Diversity Arrays Technology (DArT) and next-generation sequencing combined: genome-wide, high throughput, highly informative genotyping for molecular breeding of Eucalyptus

Background Wider genome coverage and higher throughput genotyping methods have become increasingly important to meet the resolution and speed necessary for a variety of applications in genomics and molecular breeding of forest trees. Developed more than 10 years ago 1, the Diversity Arrays Technology (DArT) has experienced an increasing interest worldwide for it has efficiently satisfied the requirements of throughput, genome coverage and inter-specific transferability for over 40 different plant species to date, including Eucalyptus2 and recently Pinus (Dione Alves-Freitas, this meeting). DArT is based on genome complexity reduction using restriction enzymes, followed by hybridization to microarrays to simultaneously assay hundreds to thousands of markers across a genome. Genome complexity reduction for genotyping has now been taken to another level when combined to next generation sequencing (NGS) technologies.
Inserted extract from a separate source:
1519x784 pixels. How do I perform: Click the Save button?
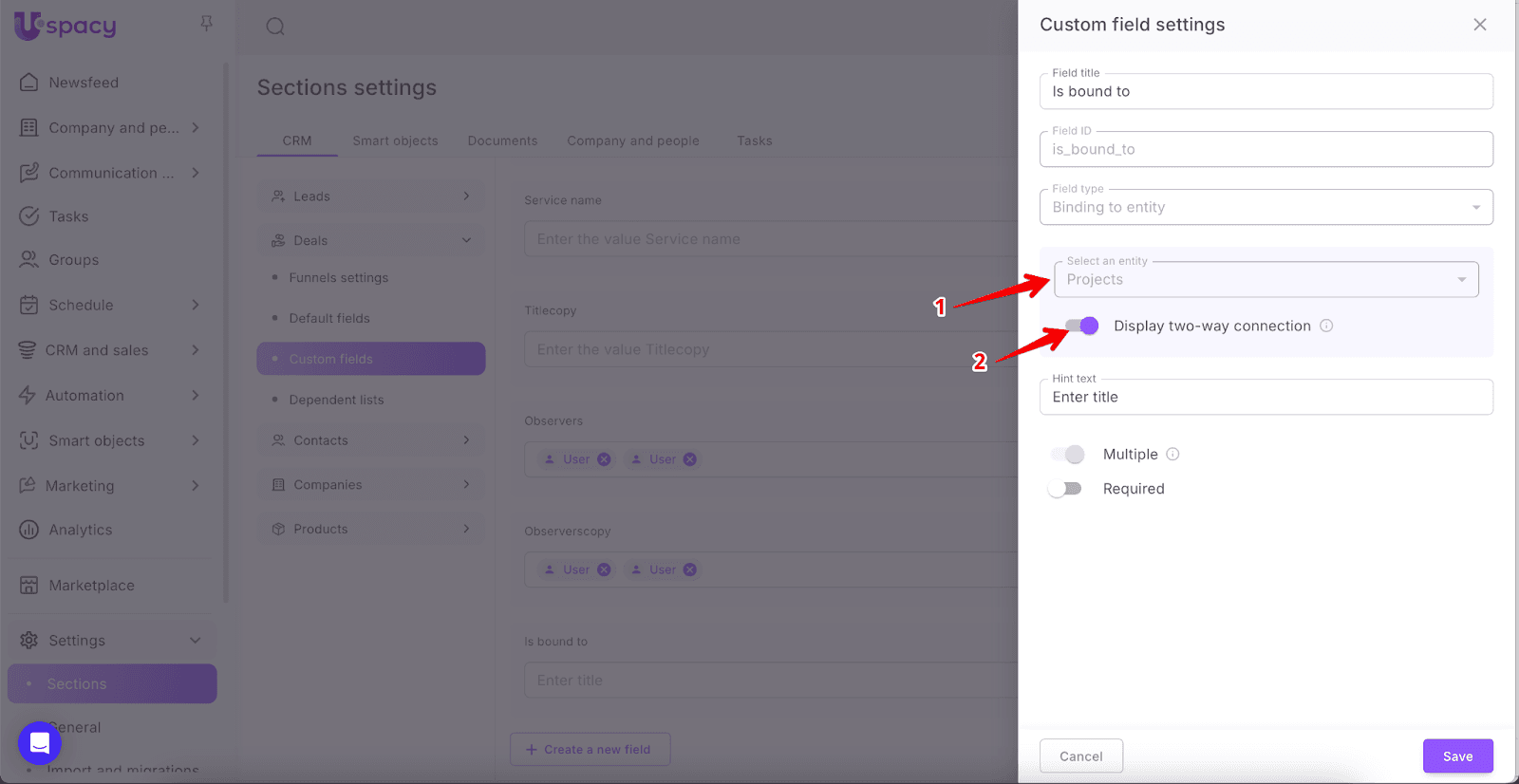(x=1457, y=756)
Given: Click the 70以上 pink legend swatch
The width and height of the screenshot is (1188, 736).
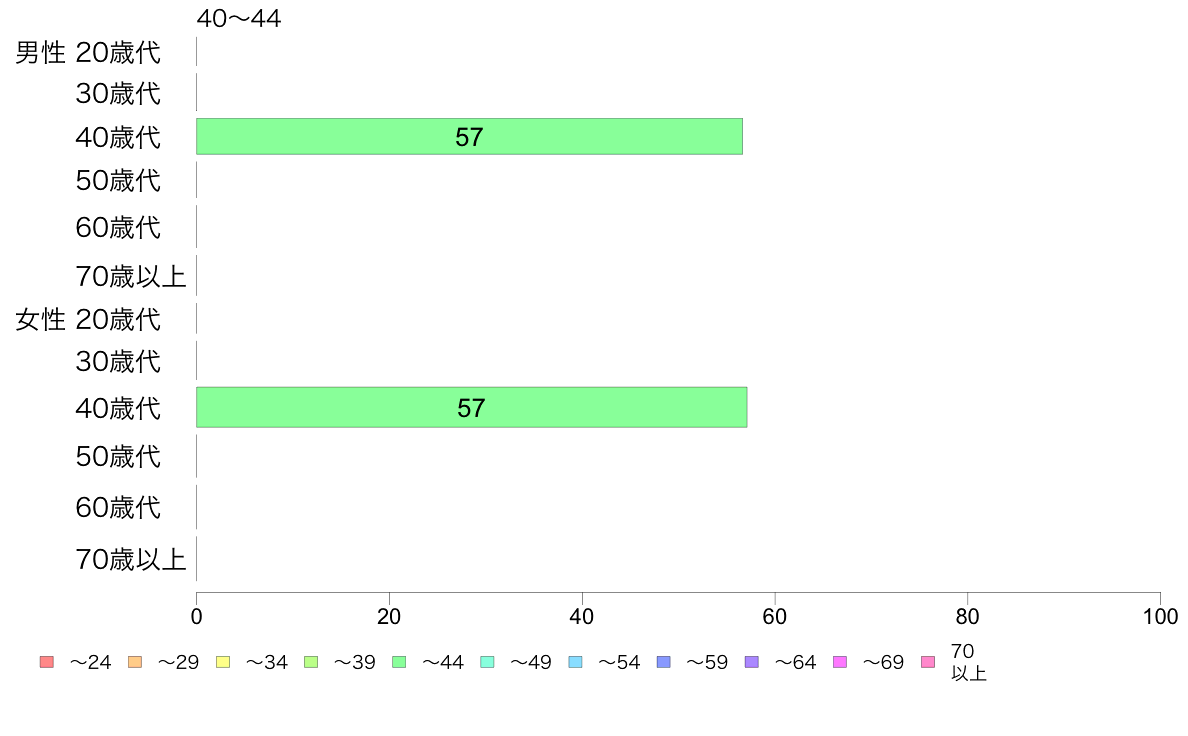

Such a strategy has been used for rapid SNP discovery in different organisms 3, and proposed as a way to genotype with RAD (Restriction-associated DNA) sequencing 4and recently by a similar method generally termed GbS (Genotyping-by-Sequencing)5. In this work we assessed the power of the now well established DArT marker platform in combination with Illumina short read sequencing to generate a linkage map for a segregating outcrossed F1 population derived from E. grandis BRASUZ1, the donor of the Eucalyptus reference genome.